[Work instruction] Find the line with "Viewport: 498px width, 373px" in the entries below, then reproduce it and every line after it down to and including the line with "Copy the Observation", exactly.

[Data to use]
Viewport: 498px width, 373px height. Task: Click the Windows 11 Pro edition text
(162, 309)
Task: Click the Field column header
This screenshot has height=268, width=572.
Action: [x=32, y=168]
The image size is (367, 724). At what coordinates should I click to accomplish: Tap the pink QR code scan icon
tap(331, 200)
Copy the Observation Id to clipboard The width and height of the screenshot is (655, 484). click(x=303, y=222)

--

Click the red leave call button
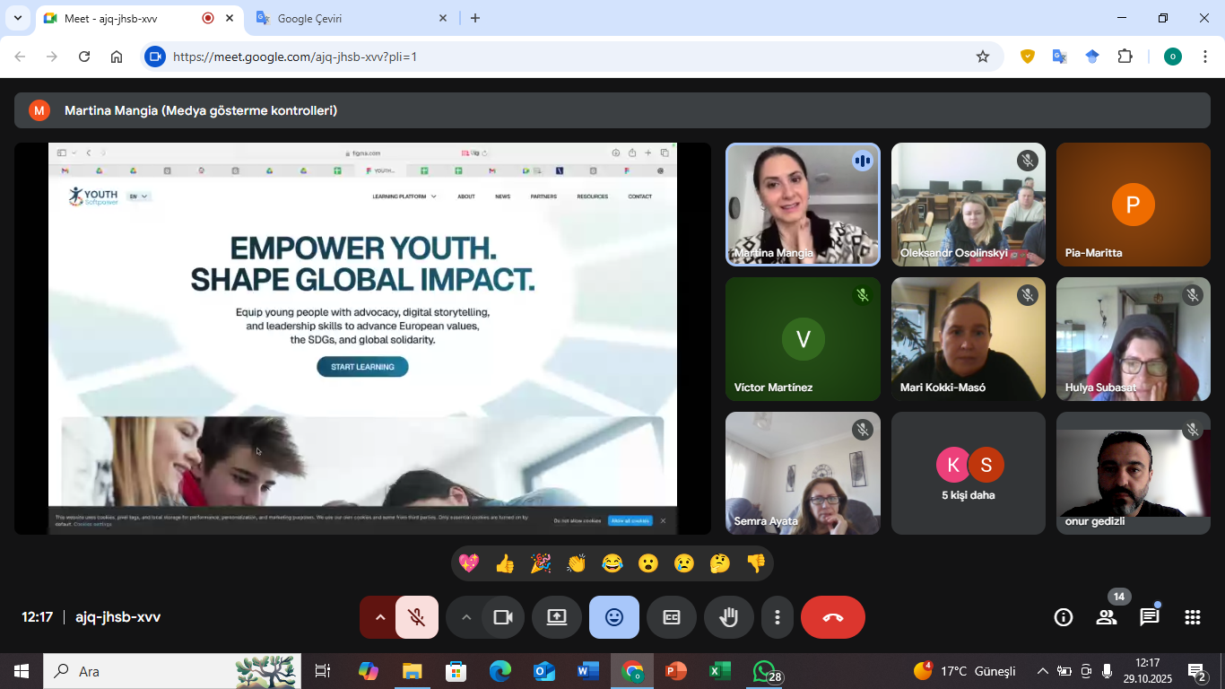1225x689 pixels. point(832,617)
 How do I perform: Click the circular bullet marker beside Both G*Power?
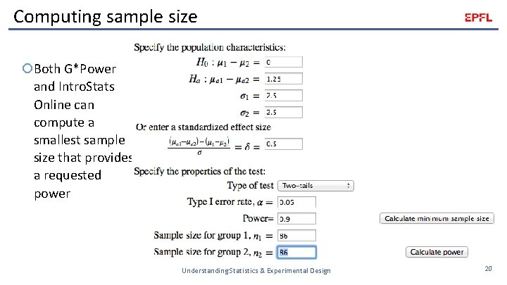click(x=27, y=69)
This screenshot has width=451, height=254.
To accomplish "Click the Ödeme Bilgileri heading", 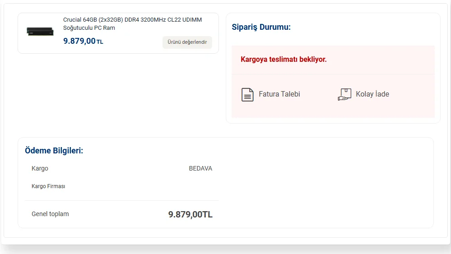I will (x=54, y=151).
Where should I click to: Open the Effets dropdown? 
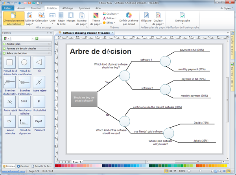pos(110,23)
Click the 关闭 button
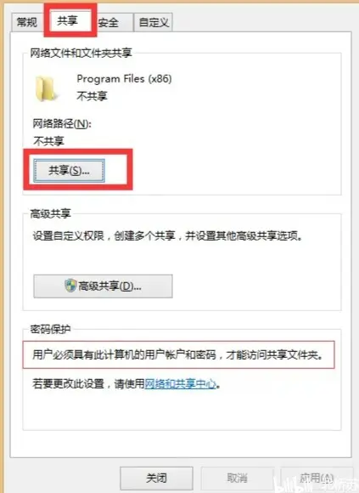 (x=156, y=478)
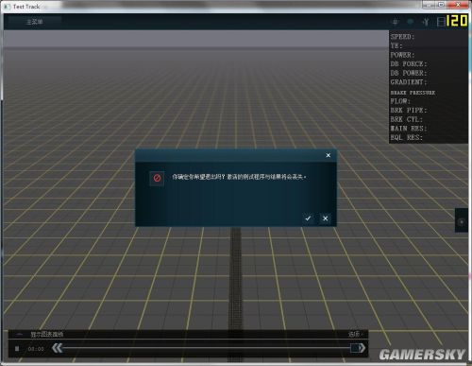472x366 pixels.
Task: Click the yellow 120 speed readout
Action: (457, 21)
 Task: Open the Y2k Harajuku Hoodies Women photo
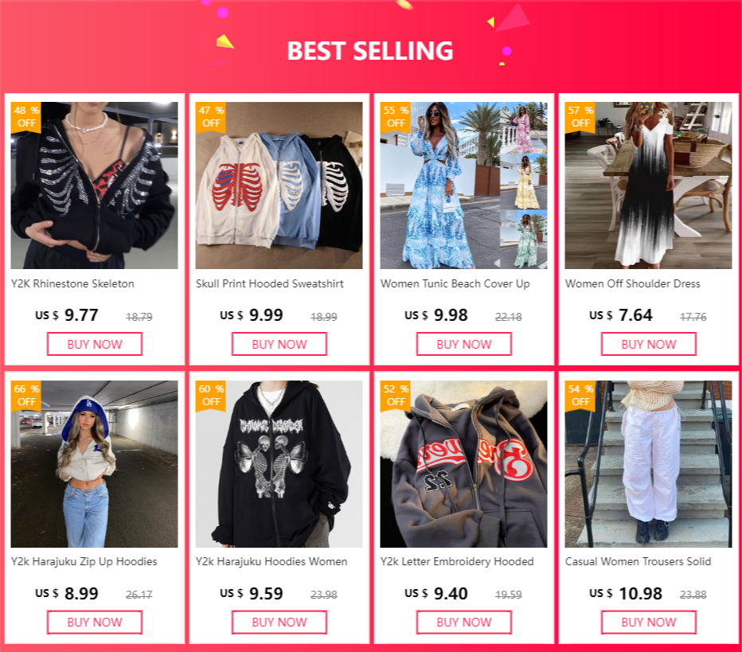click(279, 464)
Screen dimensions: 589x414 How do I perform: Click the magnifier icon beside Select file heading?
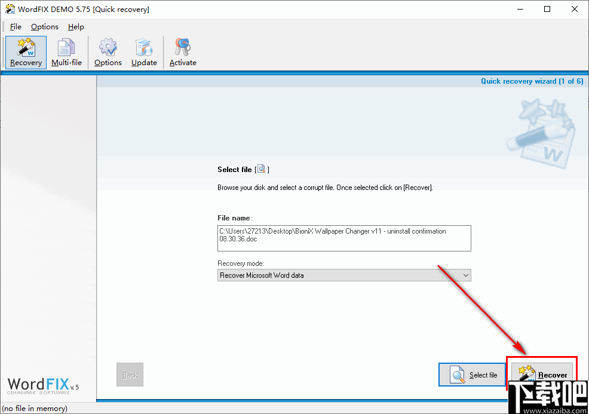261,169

---

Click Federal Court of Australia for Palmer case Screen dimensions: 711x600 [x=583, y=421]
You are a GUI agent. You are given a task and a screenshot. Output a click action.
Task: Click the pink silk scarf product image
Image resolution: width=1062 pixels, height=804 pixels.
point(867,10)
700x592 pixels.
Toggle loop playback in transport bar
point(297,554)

[Result for this task]
Viewport: 498px width, 373px height. Task: Click the Windows 11 Pro edition text
(162, 309)
Task: Click the Field column header
This screenshot has height=268, width=572.
Action: [x=32, y=168]
The image size is (367, 724). At what coordinates should I click to accomplish: Tap the pink QR code scan icon
tap(331, 200)
Copy the Observation Id to clipboard The width and height of the screenshot is (655, 484). click(x=303, y=222)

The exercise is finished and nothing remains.